The Ambassador recalled that Georgia, the heart of the Caucasus, is one of the cradles of global viticulture. Vines have been grown there for thousands of years, in ideal geological and climate conditions. The oldest seeds, found in various parts of the country, date back to at least 8000 BC and belong to the Vitis Vinifera species. Today, 525 native vine varieties are grown in Georgia.
The Director General of the OIV, Mr Jean-Marie Aurand, praised the second occurrence of this presentation and thanked Georgia for its considerable involvement in the OIV's activities since the World Congress in Tbilisi in 2010. Specifying that he was to travel to Georgia at the beginning of June, Mr Aurand emphasised the resurgence of Georgian wines. Small winegrowers, cooperatives and independent wineries rival one another in terms of quality.
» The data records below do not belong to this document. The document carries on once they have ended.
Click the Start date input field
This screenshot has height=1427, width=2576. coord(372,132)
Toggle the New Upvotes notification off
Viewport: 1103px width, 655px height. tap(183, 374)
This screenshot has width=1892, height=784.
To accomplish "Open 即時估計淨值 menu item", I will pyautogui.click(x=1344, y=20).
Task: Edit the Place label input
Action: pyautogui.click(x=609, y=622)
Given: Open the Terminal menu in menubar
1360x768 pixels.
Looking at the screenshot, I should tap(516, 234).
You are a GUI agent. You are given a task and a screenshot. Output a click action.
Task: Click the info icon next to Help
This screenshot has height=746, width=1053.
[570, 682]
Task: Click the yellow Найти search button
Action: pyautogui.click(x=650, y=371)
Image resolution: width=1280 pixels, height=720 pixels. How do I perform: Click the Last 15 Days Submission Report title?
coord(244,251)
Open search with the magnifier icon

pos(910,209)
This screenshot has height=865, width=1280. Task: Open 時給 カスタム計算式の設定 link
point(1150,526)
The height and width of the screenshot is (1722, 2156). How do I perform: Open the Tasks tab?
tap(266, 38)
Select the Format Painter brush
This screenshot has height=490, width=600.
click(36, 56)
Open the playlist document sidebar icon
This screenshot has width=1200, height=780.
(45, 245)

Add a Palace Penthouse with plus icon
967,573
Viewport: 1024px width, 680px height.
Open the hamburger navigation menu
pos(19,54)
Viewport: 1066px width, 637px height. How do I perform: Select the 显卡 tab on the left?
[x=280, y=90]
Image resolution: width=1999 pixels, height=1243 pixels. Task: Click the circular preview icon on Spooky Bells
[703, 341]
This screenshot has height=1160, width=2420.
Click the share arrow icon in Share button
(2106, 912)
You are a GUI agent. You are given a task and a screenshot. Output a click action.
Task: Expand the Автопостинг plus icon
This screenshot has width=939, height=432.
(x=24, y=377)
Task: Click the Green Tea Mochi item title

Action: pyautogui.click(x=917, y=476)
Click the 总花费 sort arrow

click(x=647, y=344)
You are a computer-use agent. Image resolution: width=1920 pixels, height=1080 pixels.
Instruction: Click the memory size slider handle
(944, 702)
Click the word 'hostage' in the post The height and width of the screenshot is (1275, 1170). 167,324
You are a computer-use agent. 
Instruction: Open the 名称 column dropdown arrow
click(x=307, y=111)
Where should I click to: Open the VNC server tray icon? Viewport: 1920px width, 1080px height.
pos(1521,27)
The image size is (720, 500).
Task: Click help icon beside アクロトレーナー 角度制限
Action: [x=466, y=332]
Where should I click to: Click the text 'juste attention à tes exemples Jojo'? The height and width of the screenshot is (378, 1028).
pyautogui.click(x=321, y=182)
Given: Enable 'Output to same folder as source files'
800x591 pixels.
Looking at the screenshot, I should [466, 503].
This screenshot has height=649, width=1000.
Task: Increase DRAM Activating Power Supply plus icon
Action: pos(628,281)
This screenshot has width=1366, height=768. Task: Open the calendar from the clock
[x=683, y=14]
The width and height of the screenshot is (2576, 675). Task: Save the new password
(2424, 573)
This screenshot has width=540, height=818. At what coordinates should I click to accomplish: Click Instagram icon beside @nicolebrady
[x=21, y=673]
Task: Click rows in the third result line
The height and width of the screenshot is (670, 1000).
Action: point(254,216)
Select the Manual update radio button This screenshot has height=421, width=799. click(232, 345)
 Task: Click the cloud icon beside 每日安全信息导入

Mr Giorgi Samanishvili, President of the Georgian National Wine Agency (GNWA), presented various aspects of the history and the challenges surrounding Georgian viticulture, insisting on the fact that wine represents a treasure, a part of the culture and an asset for Georgia. Vines can be found everywhere, and are deeply rooted in the daily lives of Georgian people, in poetry, painting and architecture.
This vine and wine culture is closely linked to the country's history. Careful attention has been paid to viticultural traditions, which have been passed down through the generations. Since December 2013, traditional winemaking in a Qvevri (a large clay jar) has been on the UNESCO Intangible Cultural Heritage of Humanity List.
Gaumarjos, a toast to you in Georgian!